My current relationship is the healthiest I have ever been in. Although we dated previously, this time around we are a much stronger couple and the reason is obvious: strength in one’s relationship is the direct result of communication and making time for one another. My boyfriend and I keep track of one another’s schedules, are in contact multiple times throughout the day, video chat every night we are unable to spend together, and we meet for lunch at least once every week. Walking home from Chelsea’s Tre Dici Restaurant yesterday afternoon, I was inspired to write about the benefits of weekday lunches with one’s significant other.
My schedule is much more flexible than my boyfriend’s, so he lets me know on Monday which day or days he isn’t slammed with meetings and we grab a bite down the street from his office. Although it is a slight pain in the *ss to travel crosstown during the lunch rush, I jump at the chance to see him for an hour to decompress, connect, and grant him the privilege of buying me lunch.
So, why are lunch dates, in particular, so important for couples? My list of observations:
- It is unlikely you will be distracted by television, your kids, or work.
- No drinking…therefore, you will remember the conversation.
- Restaurants and restaurant/bars are quieter at lunch than dinner. They keep the music down and there are no drunk “bros” yell-conversing in the background.
- It is still only noon! You are less exhausted than you will be after work and important conversations are less likely to be put on the back burner if you have energy when issues come up.

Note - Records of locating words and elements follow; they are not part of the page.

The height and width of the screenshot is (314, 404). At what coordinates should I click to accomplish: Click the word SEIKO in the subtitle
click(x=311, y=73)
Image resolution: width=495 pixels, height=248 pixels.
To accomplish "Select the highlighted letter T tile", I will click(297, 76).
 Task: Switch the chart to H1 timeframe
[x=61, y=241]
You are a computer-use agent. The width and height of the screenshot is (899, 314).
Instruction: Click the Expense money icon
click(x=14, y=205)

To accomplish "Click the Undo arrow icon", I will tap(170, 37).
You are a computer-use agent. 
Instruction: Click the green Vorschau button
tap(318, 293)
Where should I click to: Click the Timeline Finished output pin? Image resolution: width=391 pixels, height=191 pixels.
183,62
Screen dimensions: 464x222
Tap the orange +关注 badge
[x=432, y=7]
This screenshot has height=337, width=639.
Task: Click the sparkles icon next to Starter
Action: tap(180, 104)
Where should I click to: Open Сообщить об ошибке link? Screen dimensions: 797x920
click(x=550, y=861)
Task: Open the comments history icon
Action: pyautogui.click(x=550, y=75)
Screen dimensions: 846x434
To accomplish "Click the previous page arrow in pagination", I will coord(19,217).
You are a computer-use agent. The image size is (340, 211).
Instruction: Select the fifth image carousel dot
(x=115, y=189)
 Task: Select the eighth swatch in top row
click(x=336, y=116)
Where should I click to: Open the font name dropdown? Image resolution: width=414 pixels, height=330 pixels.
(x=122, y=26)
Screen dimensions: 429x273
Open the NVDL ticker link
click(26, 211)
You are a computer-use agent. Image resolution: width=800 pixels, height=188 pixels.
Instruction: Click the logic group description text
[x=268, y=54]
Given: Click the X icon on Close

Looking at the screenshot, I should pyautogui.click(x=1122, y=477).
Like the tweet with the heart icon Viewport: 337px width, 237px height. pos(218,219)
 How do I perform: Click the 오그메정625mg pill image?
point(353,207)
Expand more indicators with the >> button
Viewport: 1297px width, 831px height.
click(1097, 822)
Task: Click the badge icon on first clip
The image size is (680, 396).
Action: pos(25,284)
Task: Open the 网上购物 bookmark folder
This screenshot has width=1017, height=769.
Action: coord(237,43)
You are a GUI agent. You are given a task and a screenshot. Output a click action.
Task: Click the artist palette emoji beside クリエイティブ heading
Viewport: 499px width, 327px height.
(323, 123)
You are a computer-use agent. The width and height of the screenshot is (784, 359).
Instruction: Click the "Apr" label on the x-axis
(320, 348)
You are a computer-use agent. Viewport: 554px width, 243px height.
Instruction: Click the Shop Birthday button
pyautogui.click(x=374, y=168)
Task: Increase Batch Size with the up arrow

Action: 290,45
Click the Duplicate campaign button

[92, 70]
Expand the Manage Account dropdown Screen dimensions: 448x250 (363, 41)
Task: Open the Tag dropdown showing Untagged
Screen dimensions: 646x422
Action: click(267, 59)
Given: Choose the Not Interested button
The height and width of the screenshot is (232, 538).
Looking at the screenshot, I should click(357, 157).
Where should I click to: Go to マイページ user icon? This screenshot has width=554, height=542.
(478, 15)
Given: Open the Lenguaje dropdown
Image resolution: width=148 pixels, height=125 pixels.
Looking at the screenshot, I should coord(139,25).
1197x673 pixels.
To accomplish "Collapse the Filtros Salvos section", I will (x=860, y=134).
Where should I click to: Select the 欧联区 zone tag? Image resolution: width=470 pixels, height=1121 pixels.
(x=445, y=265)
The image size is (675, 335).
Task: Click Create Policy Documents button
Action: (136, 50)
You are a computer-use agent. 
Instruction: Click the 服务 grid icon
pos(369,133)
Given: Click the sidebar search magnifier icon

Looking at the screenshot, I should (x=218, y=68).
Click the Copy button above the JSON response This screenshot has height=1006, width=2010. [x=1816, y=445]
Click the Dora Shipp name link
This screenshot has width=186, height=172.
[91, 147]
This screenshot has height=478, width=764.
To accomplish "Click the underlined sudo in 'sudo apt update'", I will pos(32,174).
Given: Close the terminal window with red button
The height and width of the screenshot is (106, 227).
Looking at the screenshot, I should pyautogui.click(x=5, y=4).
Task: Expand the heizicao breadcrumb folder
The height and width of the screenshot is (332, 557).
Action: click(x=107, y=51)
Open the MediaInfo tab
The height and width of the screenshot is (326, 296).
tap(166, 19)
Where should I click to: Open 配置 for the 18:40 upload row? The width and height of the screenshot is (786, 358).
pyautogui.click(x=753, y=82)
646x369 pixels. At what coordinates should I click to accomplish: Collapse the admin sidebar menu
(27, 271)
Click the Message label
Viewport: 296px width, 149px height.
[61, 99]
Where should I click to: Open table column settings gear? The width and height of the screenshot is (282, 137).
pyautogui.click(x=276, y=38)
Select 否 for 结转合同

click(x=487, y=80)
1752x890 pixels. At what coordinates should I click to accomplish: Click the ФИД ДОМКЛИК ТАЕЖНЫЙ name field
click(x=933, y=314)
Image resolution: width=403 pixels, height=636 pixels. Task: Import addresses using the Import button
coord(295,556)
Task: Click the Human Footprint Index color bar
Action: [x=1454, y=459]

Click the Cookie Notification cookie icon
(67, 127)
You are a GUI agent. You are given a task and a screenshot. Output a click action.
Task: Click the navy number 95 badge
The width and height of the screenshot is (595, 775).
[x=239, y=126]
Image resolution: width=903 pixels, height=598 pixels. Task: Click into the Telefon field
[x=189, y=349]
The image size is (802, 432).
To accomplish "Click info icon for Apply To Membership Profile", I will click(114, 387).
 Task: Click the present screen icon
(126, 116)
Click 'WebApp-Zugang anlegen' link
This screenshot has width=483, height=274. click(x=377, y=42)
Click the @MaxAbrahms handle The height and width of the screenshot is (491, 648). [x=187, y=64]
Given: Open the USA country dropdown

- Taking a break away from the workplace with someone you love (and food!) is a major incentive to power through the morning.
Basically, I see lunch as an opportunity to focus on my person–to catch up in an environment where I can give him my full attention. Turning off the phone and tuning into the person sitting across from me keeps my relationship real…and unplugging from the world to have lunch with your person means you are less likely to overlook anything in your relationship as well.